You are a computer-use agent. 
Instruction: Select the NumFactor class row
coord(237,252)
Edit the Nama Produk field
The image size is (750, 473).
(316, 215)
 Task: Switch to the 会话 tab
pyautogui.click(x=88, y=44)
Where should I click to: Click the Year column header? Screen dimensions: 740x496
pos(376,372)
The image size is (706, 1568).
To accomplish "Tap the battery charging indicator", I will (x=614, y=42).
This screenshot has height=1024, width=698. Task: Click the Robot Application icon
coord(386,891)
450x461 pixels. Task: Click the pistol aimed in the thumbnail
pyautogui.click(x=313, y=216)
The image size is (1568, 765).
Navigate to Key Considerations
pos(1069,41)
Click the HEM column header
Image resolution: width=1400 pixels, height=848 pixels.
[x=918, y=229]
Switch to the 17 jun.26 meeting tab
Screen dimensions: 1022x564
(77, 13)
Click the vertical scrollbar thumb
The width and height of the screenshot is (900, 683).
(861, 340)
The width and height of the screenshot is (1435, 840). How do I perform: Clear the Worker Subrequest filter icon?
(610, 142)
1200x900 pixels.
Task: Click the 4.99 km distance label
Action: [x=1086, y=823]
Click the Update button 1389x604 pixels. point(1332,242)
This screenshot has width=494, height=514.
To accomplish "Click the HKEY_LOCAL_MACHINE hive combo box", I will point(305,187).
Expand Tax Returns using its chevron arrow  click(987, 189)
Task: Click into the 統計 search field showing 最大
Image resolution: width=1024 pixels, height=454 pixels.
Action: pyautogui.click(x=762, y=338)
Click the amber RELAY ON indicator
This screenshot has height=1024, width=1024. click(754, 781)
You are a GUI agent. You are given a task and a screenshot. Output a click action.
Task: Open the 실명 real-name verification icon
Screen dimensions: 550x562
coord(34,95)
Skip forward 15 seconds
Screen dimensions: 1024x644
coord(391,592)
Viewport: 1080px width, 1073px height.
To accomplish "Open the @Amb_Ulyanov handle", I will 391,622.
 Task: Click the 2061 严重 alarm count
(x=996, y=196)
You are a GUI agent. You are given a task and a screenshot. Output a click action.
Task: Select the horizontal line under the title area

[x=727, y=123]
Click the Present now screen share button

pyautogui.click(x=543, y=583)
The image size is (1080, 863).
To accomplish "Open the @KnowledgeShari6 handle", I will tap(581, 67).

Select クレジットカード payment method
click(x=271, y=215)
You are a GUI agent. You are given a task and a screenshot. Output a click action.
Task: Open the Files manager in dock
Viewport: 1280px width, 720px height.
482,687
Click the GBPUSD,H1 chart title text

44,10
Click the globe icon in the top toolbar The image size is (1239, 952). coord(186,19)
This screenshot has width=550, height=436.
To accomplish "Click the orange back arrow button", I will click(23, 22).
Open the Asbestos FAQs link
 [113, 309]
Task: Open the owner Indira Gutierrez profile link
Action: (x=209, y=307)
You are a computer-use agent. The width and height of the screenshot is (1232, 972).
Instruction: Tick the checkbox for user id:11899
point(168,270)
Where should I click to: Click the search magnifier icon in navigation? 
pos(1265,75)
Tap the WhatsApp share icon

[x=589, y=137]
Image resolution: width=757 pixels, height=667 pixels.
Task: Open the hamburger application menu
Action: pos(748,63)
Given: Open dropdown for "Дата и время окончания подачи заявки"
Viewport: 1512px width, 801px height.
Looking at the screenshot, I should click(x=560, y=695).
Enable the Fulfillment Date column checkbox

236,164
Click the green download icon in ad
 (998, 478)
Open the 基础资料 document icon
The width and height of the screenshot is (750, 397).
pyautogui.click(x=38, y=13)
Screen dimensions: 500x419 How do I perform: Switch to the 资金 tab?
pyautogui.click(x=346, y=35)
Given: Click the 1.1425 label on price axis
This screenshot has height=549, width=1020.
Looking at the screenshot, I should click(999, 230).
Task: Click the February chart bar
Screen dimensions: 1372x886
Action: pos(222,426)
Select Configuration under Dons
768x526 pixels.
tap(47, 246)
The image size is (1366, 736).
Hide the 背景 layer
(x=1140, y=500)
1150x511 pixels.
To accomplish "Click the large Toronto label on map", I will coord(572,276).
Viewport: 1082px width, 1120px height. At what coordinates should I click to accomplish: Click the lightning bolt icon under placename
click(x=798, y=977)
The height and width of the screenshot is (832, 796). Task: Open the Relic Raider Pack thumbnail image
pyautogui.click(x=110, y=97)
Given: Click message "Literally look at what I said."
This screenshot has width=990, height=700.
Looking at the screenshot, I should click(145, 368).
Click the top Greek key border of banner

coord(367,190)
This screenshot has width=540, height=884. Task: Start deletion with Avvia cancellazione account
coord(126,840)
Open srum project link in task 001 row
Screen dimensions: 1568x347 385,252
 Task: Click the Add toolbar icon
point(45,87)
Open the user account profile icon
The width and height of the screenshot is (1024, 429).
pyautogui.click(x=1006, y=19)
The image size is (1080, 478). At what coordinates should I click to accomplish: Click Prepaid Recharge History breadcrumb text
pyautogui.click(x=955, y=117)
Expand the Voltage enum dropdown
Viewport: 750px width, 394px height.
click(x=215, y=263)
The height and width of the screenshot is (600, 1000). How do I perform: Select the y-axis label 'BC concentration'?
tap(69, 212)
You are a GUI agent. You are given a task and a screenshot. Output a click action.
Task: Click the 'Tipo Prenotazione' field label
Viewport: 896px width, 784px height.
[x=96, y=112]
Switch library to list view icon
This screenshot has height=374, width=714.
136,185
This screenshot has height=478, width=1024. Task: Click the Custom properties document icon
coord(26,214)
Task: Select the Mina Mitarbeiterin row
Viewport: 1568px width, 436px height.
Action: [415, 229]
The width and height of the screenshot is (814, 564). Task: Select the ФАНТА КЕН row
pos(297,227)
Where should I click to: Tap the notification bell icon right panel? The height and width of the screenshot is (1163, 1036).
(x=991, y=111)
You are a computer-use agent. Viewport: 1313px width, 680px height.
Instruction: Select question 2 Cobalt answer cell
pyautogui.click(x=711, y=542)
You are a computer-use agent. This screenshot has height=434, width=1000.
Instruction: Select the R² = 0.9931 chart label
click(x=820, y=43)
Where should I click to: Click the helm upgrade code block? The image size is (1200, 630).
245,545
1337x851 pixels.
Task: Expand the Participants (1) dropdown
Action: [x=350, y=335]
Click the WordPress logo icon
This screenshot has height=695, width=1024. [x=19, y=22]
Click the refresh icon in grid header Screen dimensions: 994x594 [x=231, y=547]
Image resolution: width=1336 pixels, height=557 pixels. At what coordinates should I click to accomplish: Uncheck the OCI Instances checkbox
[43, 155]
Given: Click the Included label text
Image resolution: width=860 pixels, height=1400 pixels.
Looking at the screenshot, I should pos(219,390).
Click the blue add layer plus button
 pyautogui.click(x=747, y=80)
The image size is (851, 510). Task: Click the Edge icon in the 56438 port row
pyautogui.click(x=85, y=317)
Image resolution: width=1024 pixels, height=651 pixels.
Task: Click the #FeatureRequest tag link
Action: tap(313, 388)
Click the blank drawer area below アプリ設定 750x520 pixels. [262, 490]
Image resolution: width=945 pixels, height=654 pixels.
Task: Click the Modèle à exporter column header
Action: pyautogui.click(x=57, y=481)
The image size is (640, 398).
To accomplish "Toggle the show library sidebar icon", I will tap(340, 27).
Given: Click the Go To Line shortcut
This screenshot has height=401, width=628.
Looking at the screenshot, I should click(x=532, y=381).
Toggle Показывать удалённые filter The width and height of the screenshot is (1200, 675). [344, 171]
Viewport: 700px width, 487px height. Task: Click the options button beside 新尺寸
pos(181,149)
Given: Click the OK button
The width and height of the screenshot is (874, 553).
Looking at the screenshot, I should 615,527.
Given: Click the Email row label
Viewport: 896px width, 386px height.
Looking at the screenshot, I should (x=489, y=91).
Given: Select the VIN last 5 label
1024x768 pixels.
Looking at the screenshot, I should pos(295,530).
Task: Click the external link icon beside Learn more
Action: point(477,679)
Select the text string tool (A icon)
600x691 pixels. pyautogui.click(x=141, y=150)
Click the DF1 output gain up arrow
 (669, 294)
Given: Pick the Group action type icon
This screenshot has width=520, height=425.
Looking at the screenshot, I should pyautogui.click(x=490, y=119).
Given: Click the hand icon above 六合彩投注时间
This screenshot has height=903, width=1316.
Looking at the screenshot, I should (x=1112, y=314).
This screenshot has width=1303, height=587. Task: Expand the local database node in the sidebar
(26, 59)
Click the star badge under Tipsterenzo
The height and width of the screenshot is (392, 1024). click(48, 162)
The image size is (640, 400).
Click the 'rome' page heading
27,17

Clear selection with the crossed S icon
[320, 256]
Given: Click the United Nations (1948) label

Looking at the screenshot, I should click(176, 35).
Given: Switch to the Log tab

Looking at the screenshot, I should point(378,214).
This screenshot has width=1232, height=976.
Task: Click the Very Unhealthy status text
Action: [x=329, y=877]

※ ※ ※

Your answer should consist of the lines from the listing that hold the word "computer".

• [Answer to this problem]
You are a computer-use agent. 
You are a computer-use agent. The width and height of the screenshot is (1232, 972).
You are a computer-use agent. Viewport: 1313px width, 680px height.
You are a computer-use agent. This screenshot has height=434, width=1000.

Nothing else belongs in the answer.